David asked me to include this next photo to give you an idea of the amount of work he did. We’re looking at the top of the dresser and a loose piece of veneer on a T-square. Once David removed the mirror, he found this strip had bubbled and loosened. It also had chunks missing. He cut and lifted that strip, then sanded, glued and clamped it in place. He cut other slices of veneer to fill in the gaps along that strip. Quite simply, he worked his magic.Colonial Revival Dresser Veneer Photos

We’ve wanted to experiment with Modern Masters products for a while. Still on my wish list is their oxidized metallic paints that undergo a chemical reaction and create amazing patinas. For now, though, I can check off using their Shimmer Metallic Paint. It’s terrific.

We used Warm Silver to transform this Colonial Revival antique dresser from the 1900-1915 era. Warm Silver tends toward a golden tone, so I changed my plan for an accent color. I intended to use Royal Design Stencil Creme in Antique Gold but discovered there wouldn’t be much contrast. I switched  to Antique Silver.

It took a few minutes to get used to a thinner paint than Annie Sloan’s Chalk Paint. The Modern Masters Metallic Paint glided on smoothly with hardly a hint of brushstroke. The Warm Silver is opaque and we put 3 coats on the dresser. David kept reminding me: “Don’t forget to wait an hour before the next coat.”

This isn’t a fanciful piece, so at first I searched for details to highlight with the Antique Silver. The ones I chose were subtle and, of course, extremely time consuming. For instance, we went from this . . .
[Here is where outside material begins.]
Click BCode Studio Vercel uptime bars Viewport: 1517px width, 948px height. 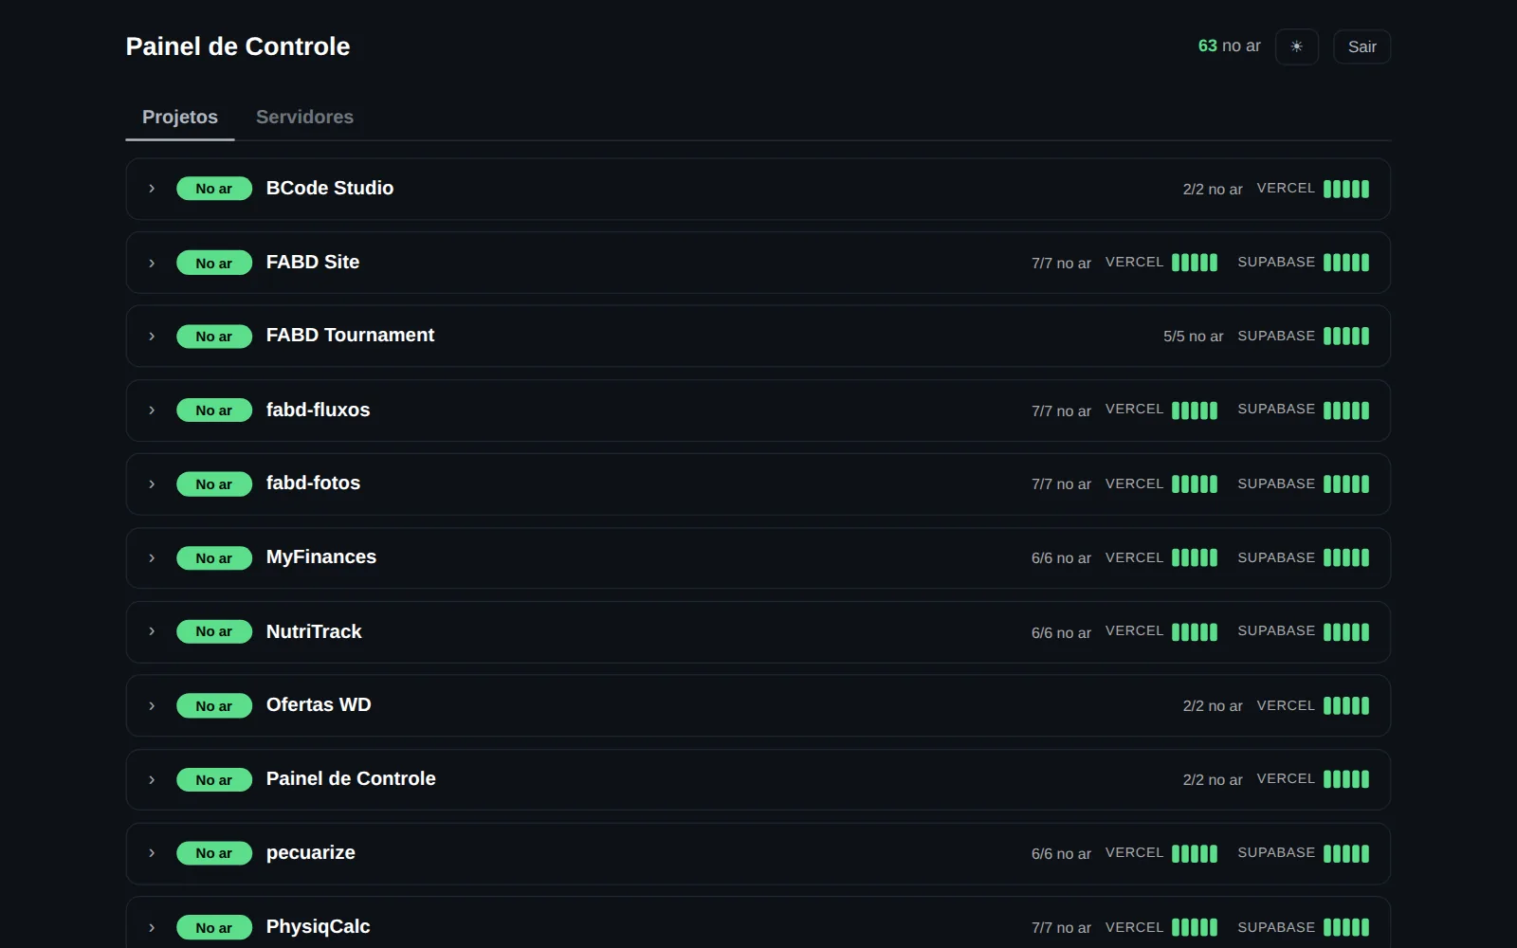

Colonial Revival Dresser Unpainted Detail

. . . to this:

Modern Masters Warm Silver

Modern Masters Warm Silver

I used Annie Sloan’s Clear Wax to seal her and then rubbed on Dark Wax for added texture and age. I got out my fancy brush and buffed her.

Finding the right knobs posed a challenge. I didn’t like the original hardware simply because I find them difficult to use. I searched everywhere — for months. Reeves of The Weathered Door recently offered an excellent post on hunting for hardware. It’s worth reading.

I ordered a brass set from the House of Antique Hardware, intending to paint them Antique Silver. They weren’t right, so back they went. I sampled a few from local stores before settling on these Gwen Silver Glass Knobs from Pier 1. I didn’t have to paint them and even though they don’t perfectly match the Antique Silver, they add an extra sprinkle of glamour to an already beautiful lady.

David restained the drawers and brushed on 3 coats of shellac. He finished the drawers off  with 600 grit sandpaper. Smooth as a baby’s bottom. I used the Antique Silver Stencil Creme to create a vine pattern on the inside panels of each drawer.

Royal Design Stencil Creme Ancient Silver

Right now we don’t have room to display her at Avonlea Antique Mall. She’s at home, singing her siren song. I would love to keep her because she shimmers and glows like stars in the heavens. Let’s see how strong I remain.